▼
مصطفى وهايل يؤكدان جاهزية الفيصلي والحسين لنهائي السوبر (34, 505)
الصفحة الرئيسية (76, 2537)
▲
▼
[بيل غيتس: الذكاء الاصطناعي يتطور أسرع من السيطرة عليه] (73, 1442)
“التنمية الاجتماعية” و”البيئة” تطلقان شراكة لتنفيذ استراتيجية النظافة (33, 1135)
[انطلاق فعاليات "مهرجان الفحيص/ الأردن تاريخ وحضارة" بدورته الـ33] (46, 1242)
▲
▶ Work required:
Scan the listing above for the line that has "[بيل غيتس: الذكاء", then copy exactly from that line through the line that has "الـ33] (46, 1242)".

▶ Answer to the exercise:
[بيل غيتس: الذكاء الاصطناعي يتطور أسرع من السيطرة عليه] (73, 1442)
“التنمية الاجتماعية” و”البيئة” تطلقان شراكة لتنفيذ استراتيجية النظافة (33, 1135)
[انطلاق فعاليات "مهرجان الفحيص/ الأردن تاريخ وحضارة" بدورته الـ33] (46, 1242)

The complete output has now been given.